Le pétrole finit en forte baisse à New York, à 51,96 dollars le baril



Les cours pétroliers ont fortement baissé lundi, le marché se laissant envahir par la crainte d’une offre élevée chez différents pays producteurs, même si certains observateurs jugeaient ce repli accentué par des considérations techniques.

Le cours du baril de « light sweet crude » (WTI), référence américaine du brut, a perdu 2,03 dollars à 51,96 dollars sur le contrat pour livraison en février au New York Mercantile Exchange (Nymex). A Londres, le prix du baril de Brent de la mer du Nord a cédé 2,16 dollars à 54,94 dollars sur le contrat pour livraison en mars à l’Intercontinental Exchange (ICE).

« Une certaine incertitude règne sur la capacité des pays producteurs à mettre en oeuvre des baisses de production », a mis en avant Gene McGillian, de Tradition Energy, en référence aux pactes conclus fin 2016 par l’Organisation des pays exportateurs de pétrole (Opep).
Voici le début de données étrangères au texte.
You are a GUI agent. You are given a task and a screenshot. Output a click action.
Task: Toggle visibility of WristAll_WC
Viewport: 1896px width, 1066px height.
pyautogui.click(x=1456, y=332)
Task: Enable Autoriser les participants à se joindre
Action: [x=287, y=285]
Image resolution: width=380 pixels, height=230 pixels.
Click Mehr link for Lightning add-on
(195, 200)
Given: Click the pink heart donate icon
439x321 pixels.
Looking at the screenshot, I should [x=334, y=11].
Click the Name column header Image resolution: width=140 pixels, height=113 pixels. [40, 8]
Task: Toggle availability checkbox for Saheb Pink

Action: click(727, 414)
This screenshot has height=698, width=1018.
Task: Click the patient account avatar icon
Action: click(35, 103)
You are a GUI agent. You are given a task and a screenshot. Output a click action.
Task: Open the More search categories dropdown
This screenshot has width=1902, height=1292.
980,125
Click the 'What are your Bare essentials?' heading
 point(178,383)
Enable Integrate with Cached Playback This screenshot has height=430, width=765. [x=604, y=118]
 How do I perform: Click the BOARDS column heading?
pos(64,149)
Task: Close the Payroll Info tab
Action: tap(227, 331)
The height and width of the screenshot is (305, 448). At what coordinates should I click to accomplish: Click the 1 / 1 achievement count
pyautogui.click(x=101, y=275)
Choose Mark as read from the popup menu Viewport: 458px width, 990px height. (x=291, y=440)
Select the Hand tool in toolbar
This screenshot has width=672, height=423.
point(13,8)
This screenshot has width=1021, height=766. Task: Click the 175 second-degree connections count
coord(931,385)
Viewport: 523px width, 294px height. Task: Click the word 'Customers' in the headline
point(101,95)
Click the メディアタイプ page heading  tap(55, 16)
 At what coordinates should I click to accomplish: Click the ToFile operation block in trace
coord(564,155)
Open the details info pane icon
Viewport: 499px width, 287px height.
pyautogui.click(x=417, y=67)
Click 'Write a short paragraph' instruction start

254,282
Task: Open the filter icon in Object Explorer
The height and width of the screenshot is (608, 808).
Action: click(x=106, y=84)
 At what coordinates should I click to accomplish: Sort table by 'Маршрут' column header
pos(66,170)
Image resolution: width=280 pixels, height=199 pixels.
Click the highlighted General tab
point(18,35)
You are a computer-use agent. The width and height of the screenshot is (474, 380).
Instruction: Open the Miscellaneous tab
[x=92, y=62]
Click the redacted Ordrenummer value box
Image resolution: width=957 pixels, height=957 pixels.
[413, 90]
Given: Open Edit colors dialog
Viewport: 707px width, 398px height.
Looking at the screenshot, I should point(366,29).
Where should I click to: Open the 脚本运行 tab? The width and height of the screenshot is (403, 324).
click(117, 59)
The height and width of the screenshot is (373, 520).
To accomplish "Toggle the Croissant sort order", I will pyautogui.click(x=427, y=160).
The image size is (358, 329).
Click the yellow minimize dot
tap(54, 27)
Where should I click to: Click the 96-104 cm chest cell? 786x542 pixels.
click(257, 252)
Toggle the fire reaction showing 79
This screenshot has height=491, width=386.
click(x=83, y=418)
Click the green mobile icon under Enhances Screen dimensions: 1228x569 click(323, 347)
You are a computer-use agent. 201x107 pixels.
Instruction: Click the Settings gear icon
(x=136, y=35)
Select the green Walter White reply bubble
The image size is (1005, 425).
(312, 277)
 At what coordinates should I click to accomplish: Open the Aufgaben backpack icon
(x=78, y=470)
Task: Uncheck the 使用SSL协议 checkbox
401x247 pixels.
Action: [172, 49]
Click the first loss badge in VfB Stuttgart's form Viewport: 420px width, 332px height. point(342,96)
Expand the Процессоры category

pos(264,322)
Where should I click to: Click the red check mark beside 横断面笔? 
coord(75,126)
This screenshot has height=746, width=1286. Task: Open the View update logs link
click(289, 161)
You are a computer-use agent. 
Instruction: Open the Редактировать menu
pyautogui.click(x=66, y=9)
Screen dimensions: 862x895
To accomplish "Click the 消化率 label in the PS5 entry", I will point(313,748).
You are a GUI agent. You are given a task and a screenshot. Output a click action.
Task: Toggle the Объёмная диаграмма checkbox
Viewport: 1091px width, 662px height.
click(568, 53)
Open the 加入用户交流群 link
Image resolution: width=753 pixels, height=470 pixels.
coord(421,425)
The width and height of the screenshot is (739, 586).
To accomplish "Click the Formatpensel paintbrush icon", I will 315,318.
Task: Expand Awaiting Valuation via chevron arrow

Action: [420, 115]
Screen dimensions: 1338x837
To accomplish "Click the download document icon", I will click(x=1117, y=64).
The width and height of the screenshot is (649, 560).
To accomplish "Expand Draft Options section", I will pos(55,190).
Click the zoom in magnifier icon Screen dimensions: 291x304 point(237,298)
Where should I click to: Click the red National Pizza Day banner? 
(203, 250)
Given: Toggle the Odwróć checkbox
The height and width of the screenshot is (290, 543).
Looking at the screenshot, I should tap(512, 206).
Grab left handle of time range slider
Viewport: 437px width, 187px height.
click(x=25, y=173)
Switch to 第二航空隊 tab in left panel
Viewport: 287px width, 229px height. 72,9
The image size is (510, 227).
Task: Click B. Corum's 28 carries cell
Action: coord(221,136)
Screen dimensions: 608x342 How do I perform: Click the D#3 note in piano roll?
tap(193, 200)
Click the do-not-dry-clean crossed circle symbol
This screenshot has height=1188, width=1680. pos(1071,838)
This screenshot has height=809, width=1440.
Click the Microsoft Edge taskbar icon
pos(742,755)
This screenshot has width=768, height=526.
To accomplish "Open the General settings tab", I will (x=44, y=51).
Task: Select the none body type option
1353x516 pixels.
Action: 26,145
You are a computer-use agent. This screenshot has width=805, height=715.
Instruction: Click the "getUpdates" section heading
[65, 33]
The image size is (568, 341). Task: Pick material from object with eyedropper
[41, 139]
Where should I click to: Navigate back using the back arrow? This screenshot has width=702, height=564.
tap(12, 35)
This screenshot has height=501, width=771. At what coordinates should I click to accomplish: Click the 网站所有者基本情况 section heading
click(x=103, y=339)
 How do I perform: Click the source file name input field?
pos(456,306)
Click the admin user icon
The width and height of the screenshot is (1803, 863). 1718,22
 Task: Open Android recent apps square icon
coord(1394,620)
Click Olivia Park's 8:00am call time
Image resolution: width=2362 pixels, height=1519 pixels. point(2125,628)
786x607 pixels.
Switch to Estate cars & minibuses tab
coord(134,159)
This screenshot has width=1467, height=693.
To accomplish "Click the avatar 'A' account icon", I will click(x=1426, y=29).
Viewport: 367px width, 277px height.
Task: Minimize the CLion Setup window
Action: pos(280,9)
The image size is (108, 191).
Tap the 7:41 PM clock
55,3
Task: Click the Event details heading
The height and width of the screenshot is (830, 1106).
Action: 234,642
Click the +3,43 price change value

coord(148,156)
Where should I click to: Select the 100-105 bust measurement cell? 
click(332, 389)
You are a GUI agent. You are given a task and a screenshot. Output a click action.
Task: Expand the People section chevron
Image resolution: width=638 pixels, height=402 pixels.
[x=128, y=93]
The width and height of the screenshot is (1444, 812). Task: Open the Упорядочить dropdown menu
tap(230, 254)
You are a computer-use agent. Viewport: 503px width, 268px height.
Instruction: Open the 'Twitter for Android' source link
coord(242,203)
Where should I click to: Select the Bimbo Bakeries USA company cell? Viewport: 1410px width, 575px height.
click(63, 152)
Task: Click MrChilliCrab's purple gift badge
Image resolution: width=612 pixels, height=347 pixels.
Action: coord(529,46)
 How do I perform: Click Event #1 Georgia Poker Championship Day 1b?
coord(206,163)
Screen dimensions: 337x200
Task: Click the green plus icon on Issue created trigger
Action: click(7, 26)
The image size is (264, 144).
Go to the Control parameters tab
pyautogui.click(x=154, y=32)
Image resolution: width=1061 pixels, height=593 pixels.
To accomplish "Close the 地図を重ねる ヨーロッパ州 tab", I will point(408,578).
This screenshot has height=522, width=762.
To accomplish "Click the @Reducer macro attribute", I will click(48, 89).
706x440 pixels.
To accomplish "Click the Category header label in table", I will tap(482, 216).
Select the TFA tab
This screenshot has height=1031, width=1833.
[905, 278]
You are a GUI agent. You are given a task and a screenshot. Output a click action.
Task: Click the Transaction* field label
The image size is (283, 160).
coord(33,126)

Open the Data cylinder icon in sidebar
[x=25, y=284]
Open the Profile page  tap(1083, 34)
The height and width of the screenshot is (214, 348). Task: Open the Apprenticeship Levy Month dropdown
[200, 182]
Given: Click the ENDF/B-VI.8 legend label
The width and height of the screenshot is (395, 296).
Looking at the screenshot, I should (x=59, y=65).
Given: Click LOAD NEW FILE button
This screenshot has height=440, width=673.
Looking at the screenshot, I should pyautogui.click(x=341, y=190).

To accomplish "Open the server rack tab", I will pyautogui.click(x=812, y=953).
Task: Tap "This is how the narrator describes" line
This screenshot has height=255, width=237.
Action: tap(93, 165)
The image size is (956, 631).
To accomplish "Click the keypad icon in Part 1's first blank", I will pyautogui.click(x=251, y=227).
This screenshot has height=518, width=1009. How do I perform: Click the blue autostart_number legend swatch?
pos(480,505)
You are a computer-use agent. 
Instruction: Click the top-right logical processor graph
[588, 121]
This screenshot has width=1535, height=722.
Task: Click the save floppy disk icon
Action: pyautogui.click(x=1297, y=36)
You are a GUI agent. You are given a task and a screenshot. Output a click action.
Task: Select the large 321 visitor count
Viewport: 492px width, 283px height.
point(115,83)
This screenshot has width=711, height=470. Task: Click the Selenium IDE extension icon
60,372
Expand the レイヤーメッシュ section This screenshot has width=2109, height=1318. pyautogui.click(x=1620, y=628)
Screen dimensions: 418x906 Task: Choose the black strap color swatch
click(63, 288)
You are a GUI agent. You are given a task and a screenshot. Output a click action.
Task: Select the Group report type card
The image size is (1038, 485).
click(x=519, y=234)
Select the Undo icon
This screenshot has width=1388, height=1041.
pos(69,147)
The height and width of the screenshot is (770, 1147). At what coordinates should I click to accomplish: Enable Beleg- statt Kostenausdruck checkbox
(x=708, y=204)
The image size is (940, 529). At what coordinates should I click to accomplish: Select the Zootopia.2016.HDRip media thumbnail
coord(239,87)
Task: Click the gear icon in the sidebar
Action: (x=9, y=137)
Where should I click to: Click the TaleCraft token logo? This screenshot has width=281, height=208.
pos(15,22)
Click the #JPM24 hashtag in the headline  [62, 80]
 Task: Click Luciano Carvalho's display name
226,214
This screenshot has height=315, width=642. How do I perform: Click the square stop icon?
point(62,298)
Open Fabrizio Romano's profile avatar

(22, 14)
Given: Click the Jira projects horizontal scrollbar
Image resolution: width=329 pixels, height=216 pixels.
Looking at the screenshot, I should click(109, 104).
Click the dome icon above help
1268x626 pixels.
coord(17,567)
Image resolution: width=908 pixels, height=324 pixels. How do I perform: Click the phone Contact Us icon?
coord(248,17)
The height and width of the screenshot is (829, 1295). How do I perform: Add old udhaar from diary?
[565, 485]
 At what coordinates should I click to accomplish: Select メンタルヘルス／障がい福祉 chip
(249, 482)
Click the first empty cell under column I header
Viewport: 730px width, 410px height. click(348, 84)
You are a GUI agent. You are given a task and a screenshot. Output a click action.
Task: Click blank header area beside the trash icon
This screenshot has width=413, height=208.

Le cartel a fait entrer en vigueur le 1er janvier deux accords, l’un en son sein et l’autre avec des pays extérieurs comme la Russie, pour réduire la production générale, mais des doutes demeurent sur leur concrétisation, faute de données concrètes avant la fin du mois.

En conséquence, les cours, qui avaient profité ces dernières semaines de ces accords, ont pâti lundi d’éléments défavorables venus du cartel. En premier lieu, « on a pris connaissance de chiffres élevés sur les exportations irakiennes », notamment du terminal de Bassorah dans le Sud, a rapporté M. Yawger. Certes, ces chiffres remontent à décembre, mais ils font craindre un manque de volonté de l’Irak, à qui les accords de l’Opep imposent une forte baisse de production alors qu’il avait semblé traîner des pieds lors des négociations.

« Parmi les pays qui se sont engagés à réduire leur production, l’Irak pourrait être le premier à excéder ces quotas dès le début », a expliqué M. Yawger. « C’est vraiment ce qui inquiète le marché. » Les observateurs s’inquiétaient aussi des intentions de l’Iran, même s’il est exempté de réduire sa production après avoir fait son retour l’an dernier sur le marché mondial à la suite de la levée de sanctions, car des articles de presse ont fait état de ventes élevées à l’international le mois dernier. « De plus, ce qui commence à faire consensus, c’est que la production va augmenter aux Etats-Unis, comme en témoigne l’accélération des forages depuis six mois », a ajouté M. McGillian.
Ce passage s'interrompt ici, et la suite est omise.